Short problem 1:
Answer these questions from the mailing-list post about help systems in games, one answer per line:
(a) On what date was the message sent?
(b) Where on the screen do the tiny popup icons appear in the other game's help system?
(c) What name does the post use for the Microsoft Office assistant?

RE: Help vision

Subject: RE: Help vision
From: mlist -at- safenet-inc -dot- com
To: "TECHWR-L" <techwr-l -at- lists -dot- techwr-l -dot- com>
Date: Fri, 27 May 2005 10:18:52 -0400




Nuckols, Kenneth M was heard to say:

> The software and hardware sides of the computer industry are driven by
> one segment and one segment only: computer games. Game developers and
> game players alike demand more, better, faster, louder, brighter and
> better performance, graphics, sound, realism, "...life, the
> universe and
> everything."
>
> So why not look to them as a model of online help as well?
[...]

> By the time you finish this opening sequence, you pretty much know the
> basics of playing the game. Upon reaching the voyage destination,
> however, I learned that the proactive help doesn't end just yet. Each
> time you come across some new type of feature in the game, a voiceover
> narration and subtle pop-ups help you figure out how to navigate and
> complete the task, quest, or whatever it is you're trying to do.
>
> And--just in case you're wondering--once you've done this with your
> initial in-game character or avatar, you have the option to
> disable the
> tutorial when starting additional in-game characters.
>
> The other game's help system is not quite so elaborate, but
> it does have
> tiny popup icons located at the bottom of the screen that appear each
> time you encounter a new type of event, task, quest, or encounter.
> Clicking these icons brings up a help bubble that guides you
> through the
> task.
>
> To supplement this help system that really becomes part of the game
> environment, there is an extensive knowledge base of help (probably
> XML-based though I'm not certain) available, as well as the ability to
> log inquiries for items you cannot find in the help system.
[snip-diddly]


The help in these games... from your description, it seems to
depend on recognition of the user's status in many ways:

- how much they already know
- where they are in the game/program
- where they've been in the program
- how they are interacting currently.

In other words, the primary usefulness and innovation -- the
"added value", if you will -- beyond text and audio text, is
the intelligence that determines what the user seems to need.
(I trust that we all remember the horror that was "Clippy",
the Microsoft Office assistant?? Obviously, the game developers
learned from that, and won't be repeating anything like it...)

Here in the "real world" of business-to-business and government
crypto and data-security, our little product development
division has a hierarchy of "requirements" for the current
project, ranging from the driving customer's "absolutely
must be in there", through various levels of "really should
be included/fixed", "would be awfully nice if...", down to
"waaahahahahaha what are you smokin'?"

Short problem 2: In the records, switch "Click" to "Tap" in the lines starting at the one containing "The width and" and ending at the one containing "pos(572,685)". Give only those lines again with everything else unchanged, and leave out the pictures.

The records:
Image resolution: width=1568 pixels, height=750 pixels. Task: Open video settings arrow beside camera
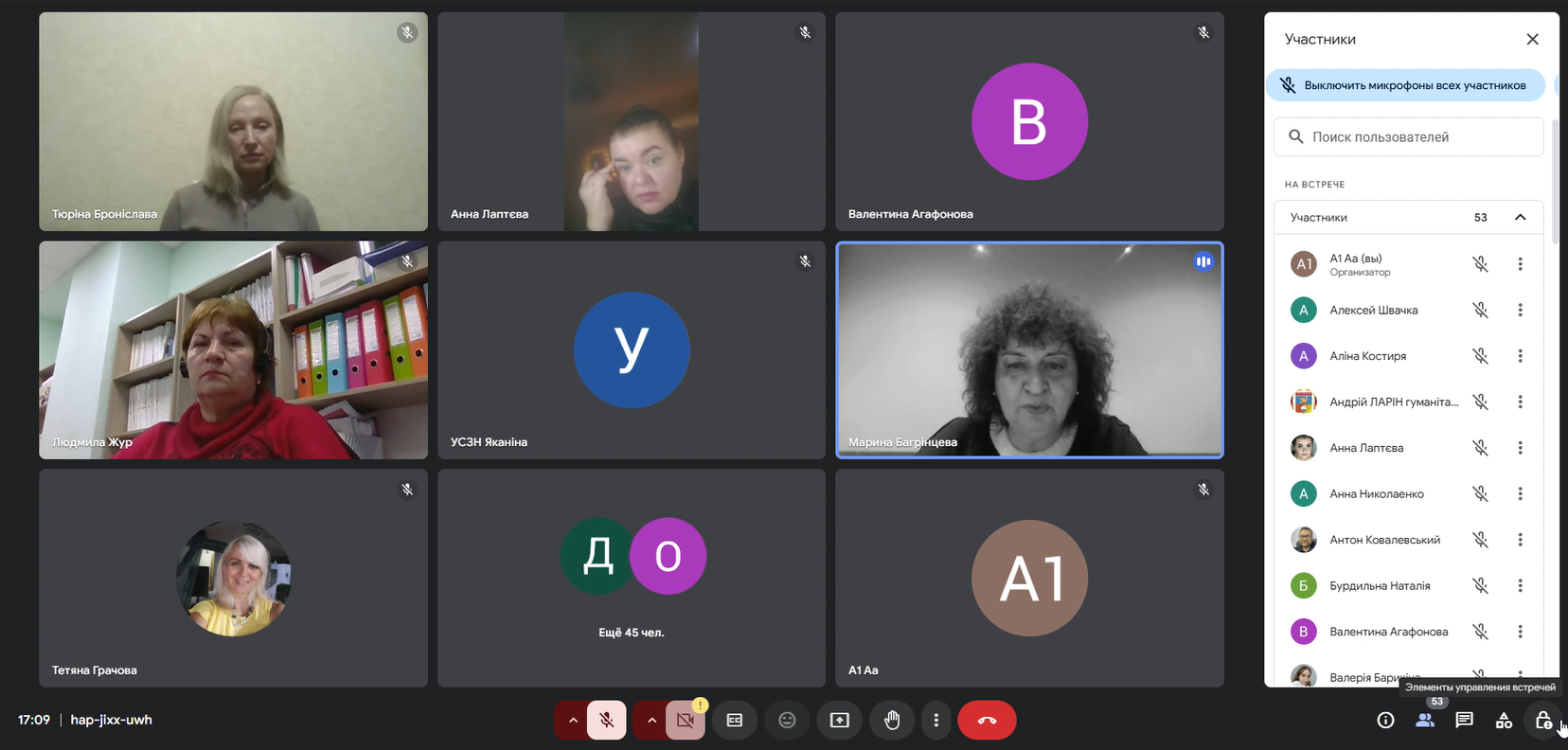[651, 721]
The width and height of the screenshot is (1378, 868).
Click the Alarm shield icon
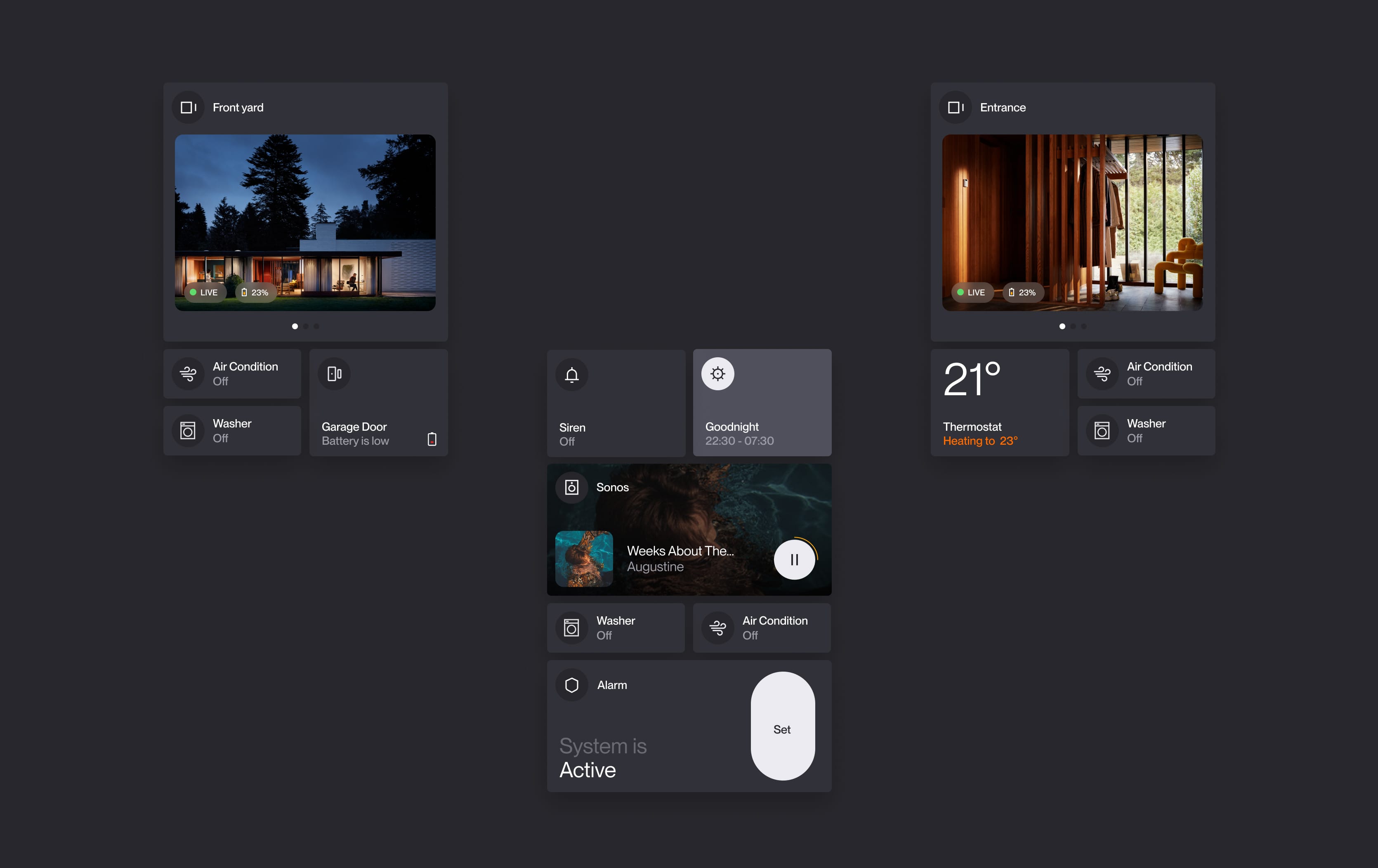pos(572,685)
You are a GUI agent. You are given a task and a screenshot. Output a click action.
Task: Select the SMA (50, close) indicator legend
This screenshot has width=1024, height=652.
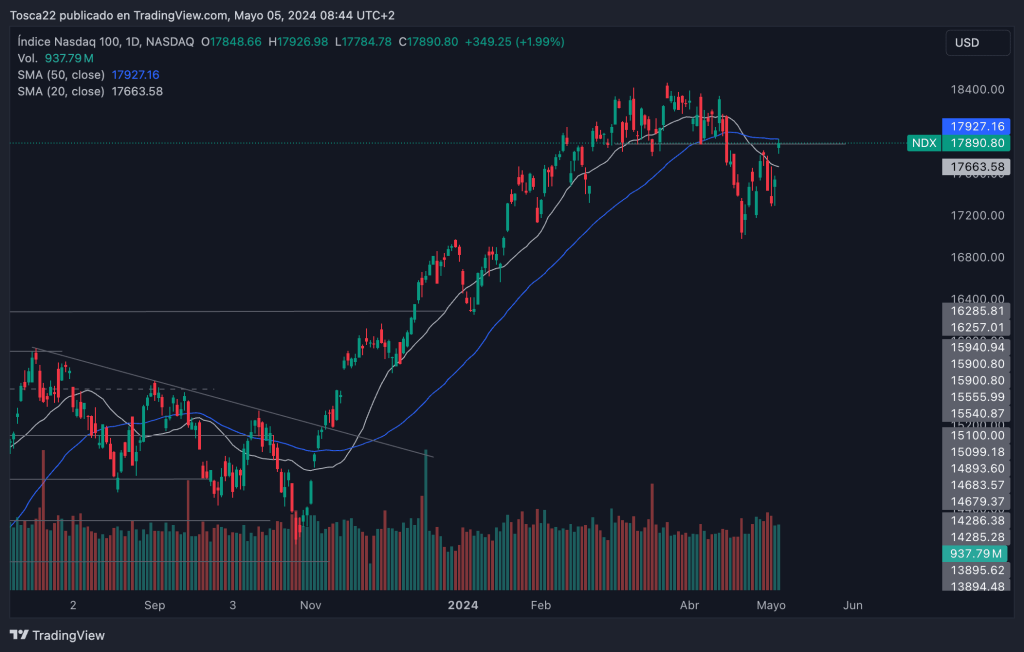61,75
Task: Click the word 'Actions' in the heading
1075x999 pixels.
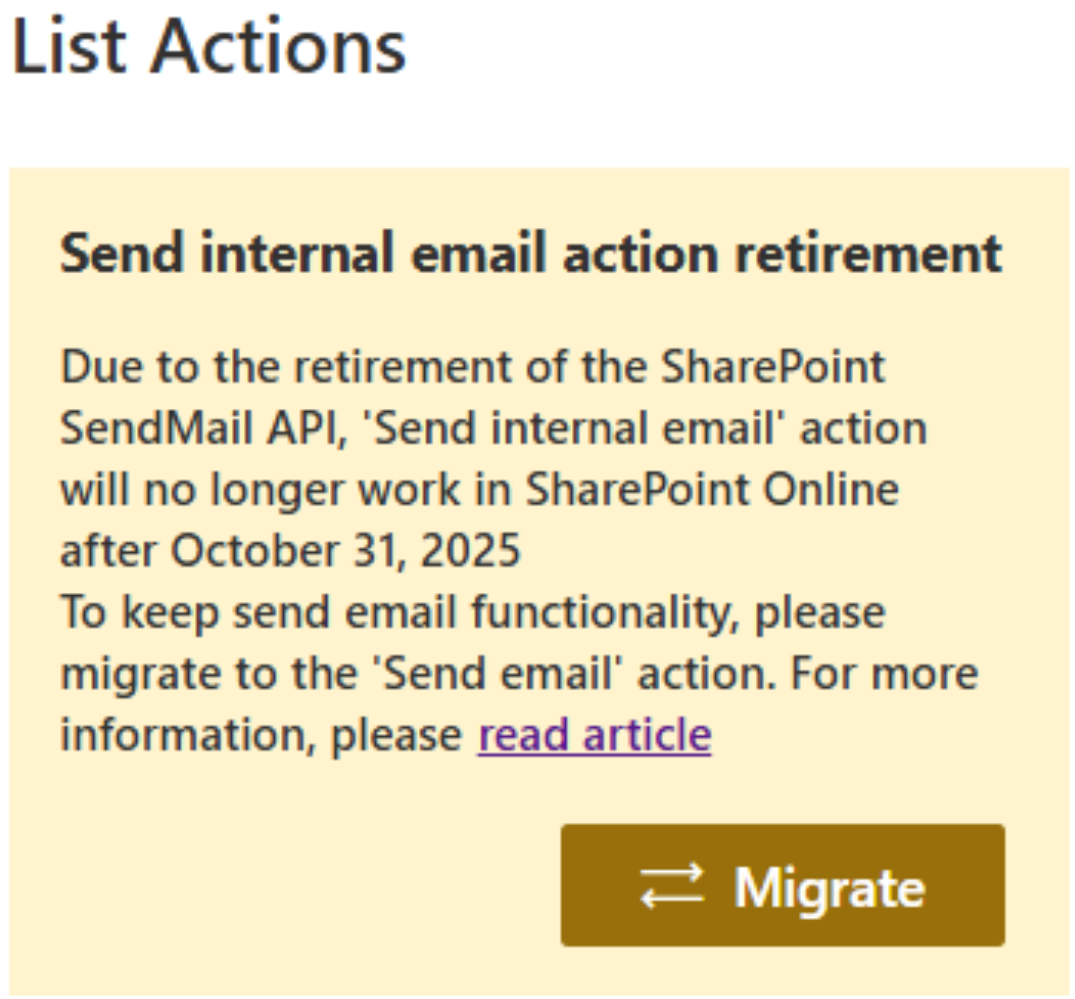Action: 278,47
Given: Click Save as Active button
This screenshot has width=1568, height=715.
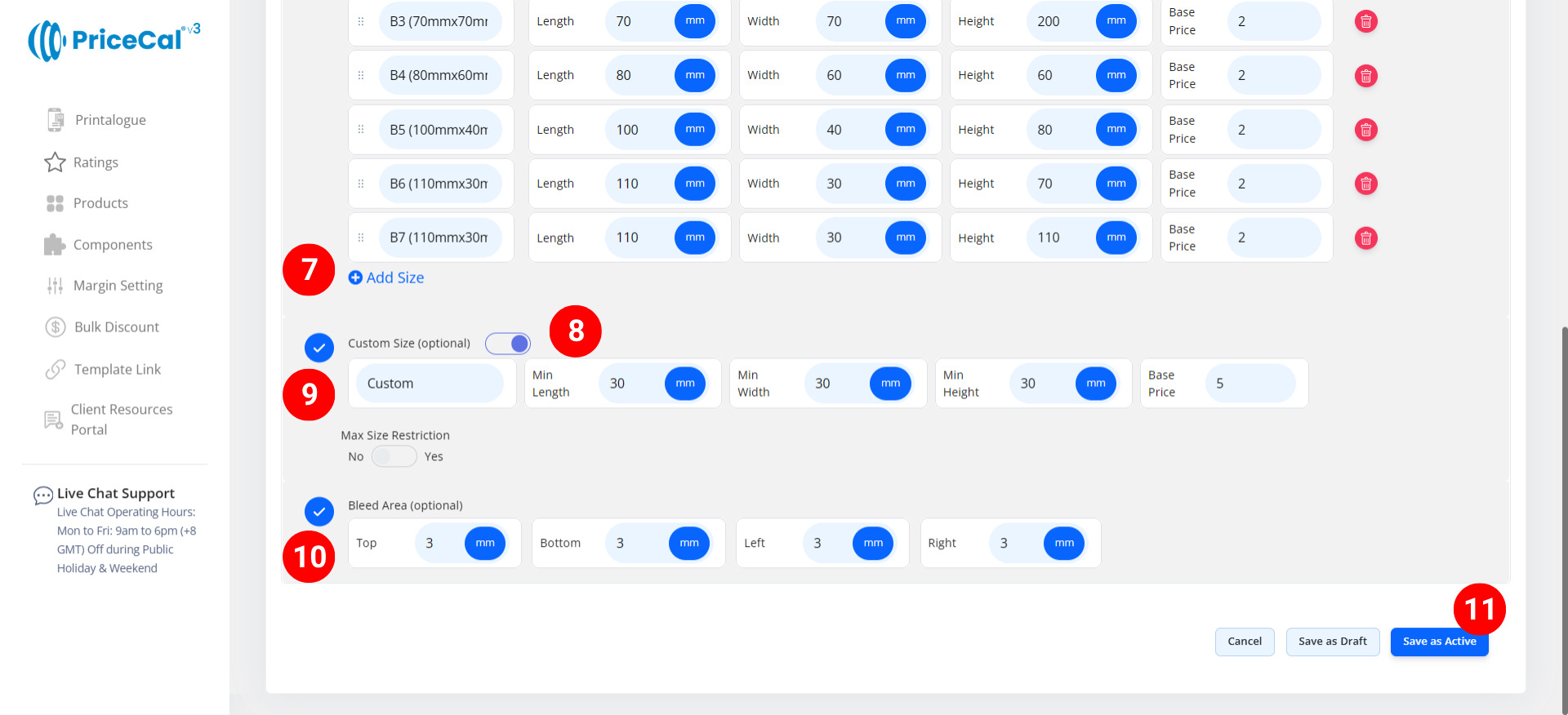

Task solution 1:
(a) Fri, 27 May 2005
(b) At the bottom of the screen
(c) "Clippy"

Task solution 2:
The width and height of the screenshot is (1378, 868).
Tap the Alarm shield icon
pos(572,685)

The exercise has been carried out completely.